A confession: Sometimes during Mass, I flip through the bulletin or the Missal.
    I chose to consider it a kind of mind-wandering meditation rather than not paying attention.
    I have also gotten in trouble with my mother for occasionally looking at my iPhone during Mass. Yes, I still get those looks of disapproval.
    The Bible readings during Mass, though, have always been interesting to me. I love looking at which excerpts were used, not knowing someday I would be reading the Bible cover to cover.
     
    As I flipped through the Missal in the past few weeks, I noticed something unusual.
    For the first time in 18 weeks, my readings fell in line with the liturgical year.
    I was so pleased. And then I felt like a nerd.
    Over the course of three Sundays, two readings came from Kings, which astute readers will recognize as the subject of my past two posts.
    As I read through the Sunday readings of Kings, I noticed something: The focus wasn't on the wanton actions of monarchs; it was on the prophets.
    That is, rather than read about the forgettable and poorly behaved kings such as Manasseh or Elah or Ahaz, at Mass we heard about the prophets Elijah and Elisha.
    Whether it be following false idols or the immolation of children as sacrifice (yes I googled it, and it is exactly what you think it is), almost every king "does evil in the sight of the Lord." (Too many instances of that to cite a specific passage).
    Not Elijah or Elisha.
    The reading a few weeks ago was about a man who presented to Elisha 20 barley loaves that were supposed to feed a town.
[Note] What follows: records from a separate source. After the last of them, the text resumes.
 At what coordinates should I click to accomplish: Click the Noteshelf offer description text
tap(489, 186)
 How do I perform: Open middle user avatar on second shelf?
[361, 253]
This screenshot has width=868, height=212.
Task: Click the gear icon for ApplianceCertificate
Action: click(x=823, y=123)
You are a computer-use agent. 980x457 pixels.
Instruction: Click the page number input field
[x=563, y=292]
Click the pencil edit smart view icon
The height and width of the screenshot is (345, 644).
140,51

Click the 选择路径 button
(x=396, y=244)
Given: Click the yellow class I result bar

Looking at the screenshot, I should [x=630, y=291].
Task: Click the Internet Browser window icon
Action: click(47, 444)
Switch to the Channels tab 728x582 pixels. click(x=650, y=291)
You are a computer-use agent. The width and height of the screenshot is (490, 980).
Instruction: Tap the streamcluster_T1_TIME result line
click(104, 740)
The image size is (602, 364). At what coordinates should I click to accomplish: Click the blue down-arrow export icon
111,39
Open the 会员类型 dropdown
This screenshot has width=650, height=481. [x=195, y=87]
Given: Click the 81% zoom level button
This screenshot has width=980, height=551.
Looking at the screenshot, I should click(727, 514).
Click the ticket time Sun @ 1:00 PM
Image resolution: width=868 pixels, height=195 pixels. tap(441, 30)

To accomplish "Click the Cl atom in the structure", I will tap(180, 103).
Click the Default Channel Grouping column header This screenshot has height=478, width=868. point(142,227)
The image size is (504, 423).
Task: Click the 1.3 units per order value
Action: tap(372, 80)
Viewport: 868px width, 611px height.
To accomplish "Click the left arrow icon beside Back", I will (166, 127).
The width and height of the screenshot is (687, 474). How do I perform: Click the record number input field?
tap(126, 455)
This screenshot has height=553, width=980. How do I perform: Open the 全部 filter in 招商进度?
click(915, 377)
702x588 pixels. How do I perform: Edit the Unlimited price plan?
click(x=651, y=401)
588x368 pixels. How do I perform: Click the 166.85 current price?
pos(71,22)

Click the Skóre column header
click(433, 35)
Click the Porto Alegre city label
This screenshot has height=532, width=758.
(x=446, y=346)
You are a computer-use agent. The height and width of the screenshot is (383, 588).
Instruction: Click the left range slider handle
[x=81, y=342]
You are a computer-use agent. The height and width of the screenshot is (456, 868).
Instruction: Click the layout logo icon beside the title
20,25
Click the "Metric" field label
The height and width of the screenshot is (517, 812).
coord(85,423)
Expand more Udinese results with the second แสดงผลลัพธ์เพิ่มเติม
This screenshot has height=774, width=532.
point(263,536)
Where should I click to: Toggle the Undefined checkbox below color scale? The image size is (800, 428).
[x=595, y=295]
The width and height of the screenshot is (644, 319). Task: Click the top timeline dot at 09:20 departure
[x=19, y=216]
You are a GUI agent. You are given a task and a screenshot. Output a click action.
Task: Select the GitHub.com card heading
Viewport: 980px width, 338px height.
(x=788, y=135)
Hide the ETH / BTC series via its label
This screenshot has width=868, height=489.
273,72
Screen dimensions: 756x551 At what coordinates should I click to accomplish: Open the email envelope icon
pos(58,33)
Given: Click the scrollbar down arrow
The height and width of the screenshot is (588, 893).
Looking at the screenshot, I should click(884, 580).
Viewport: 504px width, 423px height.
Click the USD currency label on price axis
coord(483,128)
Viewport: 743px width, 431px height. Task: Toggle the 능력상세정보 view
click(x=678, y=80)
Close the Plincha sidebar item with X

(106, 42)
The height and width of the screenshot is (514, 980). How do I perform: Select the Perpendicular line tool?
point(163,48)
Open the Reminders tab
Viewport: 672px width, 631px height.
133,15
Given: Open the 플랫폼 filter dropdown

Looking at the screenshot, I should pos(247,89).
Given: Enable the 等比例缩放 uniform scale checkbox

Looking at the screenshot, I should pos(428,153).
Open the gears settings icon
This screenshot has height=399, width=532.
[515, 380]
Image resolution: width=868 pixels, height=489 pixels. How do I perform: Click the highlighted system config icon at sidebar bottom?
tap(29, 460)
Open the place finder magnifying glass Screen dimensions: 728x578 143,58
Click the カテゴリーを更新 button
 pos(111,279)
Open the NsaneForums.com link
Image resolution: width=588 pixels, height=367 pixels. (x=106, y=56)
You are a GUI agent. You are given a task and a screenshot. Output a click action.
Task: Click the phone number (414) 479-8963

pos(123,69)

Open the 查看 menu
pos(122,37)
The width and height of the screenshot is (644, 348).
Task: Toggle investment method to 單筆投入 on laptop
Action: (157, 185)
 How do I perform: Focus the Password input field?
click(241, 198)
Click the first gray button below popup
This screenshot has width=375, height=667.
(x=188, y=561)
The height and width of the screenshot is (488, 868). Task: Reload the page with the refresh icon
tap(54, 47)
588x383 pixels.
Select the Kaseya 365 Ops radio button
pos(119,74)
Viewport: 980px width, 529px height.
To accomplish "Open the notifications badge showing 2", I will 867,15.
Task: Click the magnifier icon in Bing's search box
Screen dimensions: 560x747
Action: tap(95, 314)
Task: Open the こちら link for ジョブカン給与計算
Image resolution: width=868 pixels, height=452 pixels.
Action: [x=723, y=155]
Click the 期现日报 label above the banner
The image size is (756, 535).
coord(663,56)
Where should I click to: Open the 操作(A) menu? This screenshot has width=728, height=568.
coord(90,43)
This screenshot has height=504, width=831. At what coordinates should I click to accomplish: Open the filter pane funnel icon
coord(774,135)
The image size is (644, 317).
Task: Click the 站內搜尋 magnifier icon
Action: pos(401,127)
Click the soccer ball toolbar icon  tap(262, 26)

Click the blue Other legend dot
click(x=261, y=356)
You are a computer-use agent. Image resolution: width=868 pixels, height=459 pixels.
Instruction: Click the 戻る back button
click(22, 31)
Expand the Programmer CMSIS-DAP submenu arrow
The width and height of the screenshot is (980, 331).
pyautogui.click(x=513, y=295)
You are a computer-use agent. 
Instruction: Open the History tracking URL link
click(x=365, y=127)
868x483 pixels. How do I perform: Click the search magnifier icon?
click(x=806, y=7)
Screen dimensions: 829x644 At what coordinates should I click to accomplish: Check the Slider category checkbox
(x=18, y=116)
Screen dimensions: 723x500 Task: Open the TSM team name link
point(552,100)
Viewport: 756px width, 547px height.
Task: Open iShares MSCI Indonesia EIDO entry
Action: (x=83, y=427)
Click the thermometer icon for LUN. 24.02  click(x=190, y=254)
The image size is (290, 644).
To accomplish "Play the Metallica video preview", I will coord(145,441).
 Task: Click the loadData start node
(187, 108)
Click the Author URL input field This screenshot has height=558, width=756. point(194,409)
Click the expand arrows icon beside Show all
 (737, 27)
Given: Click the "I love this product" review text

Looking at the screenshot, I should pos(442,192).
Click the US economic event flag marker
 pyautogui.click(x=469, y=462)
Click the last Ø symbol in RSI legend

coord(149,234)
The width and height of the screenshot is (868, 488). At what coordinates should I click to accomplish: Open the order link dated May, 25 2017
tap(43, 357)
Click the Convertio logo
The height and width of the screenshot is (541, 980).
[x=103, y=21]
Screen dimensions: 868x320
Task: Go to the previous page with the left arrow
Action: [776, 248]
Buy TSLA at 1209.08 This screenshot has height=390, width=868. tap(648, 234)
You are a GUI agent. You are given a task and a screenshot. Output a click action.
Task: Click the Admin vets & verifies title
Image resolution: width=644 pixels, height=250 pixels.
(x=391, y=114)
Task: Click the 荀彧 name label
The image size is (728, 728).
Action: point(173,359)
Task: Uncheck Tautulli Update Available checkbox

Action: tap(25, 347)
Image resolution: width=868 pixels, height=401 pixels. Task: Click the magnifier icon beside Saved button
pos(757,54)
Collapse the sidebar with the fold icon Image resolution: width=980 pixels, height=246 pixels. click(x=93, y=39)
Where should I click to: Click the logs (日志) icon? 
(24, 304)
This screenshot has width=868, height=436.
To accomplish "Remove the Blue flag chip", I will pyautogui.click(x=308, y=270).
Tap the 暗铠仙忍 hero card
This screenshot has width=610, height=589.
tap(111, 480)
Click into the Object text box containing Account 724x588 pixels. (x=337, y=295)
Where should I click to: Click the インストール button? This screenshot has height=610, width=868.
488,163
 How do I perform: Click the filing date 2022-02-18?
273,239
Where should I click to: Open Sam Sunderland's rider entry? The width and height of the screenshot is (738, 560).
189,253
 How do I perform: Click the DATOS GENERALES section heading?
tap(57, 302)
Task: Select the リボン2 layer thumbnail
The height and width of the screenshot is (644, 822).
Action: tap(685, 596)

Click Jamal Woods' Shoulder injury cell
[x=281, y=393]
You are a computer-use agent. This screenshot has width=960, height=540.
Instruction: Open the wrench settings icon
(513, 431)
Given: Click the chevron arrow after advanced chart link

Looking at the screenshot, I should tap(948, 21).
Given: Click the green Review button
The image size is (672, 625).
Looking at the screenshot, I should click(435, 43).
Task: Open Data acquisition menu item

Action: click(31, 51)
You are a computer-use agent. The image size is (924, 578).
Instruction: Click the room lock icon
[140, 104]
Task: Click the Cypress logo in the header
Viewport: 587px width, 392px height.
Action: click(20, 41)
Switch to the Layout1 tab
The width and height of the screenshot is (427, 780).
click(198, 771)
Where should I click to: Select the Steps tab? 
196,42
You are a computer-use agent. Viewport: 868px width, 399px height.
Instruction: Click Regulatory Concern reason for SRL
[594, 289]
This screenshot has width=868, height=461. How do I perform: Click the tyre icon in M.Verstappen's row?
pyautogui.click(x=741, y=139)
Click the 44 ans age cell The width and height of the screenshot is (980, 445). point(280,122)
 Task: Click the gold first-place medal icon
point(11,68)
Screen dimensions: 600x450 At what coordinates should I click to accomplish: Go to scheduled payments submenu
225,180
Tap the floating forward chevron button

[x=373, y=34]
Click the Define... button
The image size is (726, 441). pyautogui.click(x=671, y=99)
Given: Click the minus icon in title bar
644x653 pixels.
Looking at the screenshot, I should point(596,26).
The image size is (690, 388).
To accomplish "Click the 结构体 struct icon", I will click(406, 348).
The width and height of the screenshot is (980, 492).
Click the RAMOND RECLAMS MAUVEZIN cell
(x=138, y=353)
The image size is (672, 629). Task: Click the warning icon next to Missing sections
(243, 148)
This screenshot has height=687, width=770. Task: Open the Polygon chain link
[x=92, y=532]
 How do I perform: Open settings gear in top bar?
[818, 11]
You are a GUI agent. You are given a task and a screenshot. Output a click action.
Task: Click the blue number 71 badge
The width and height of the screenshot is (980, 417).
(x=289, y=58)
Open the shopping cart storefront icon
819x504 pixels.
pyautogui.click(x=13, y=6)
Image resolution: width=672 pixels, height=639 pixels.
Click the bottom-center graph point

The man was afraid he was going to run out of loaves. Elisha assured the man that God would provide for the crowd of 100 and they would have plenty of food from their sparse provisions. And they did. The Lord provided.
    And then when I sat in church this past Sunday, it was the story of Elijah from the first book of Kings.
    It wasn't pretty.
    Elijah was afraid he was like his "fathers" or Ahab and should die. An angel of the Lord feeds him and tells him to continue his journey.
    These two passages were juxtaposed against Gospel readings from John about similar sustenance to sustain our faith. As I heard the priest's homily at the church I grew up in Vermont, I had a moment of clarity.
    I needed a pen to write this down. Immediately.
    As a nod to my Mother's dislike of my cell phone habits, I left my bag in the car. I first asked her for a pen to write my thoughts. She didn't have one. I then demanded her phone. I didn't want to lose my idea.
    My Mom wasn't pleased. But reluctantly, she relented. All for the good, Mom!
    Both the reading from Kings and the New Testament passages from John talk about food -- spiritual food.
    Our priest focused in his homily on how in his ministry with students, if you fed them, he learned, they would come to events. He made the parallel about feeding the soul. It clicked for me that God was feeding the faithful and sustaining his prophets in both the Old and New Testament readings.
    It's a thread that is a basis of faith. It's my revelatory moment of the week.
    When I got to the car after Mass, my Mom forgave my cell usage. It was for a good cause.
    Finally, I'm starting to connect the dots between the Old Testament and the New, between the faith of ancient Israelites and my modern, iPhone-enabled fumbling toward clarity.
    Still, tweeting at Mass? I'm pretty sure that's a sin.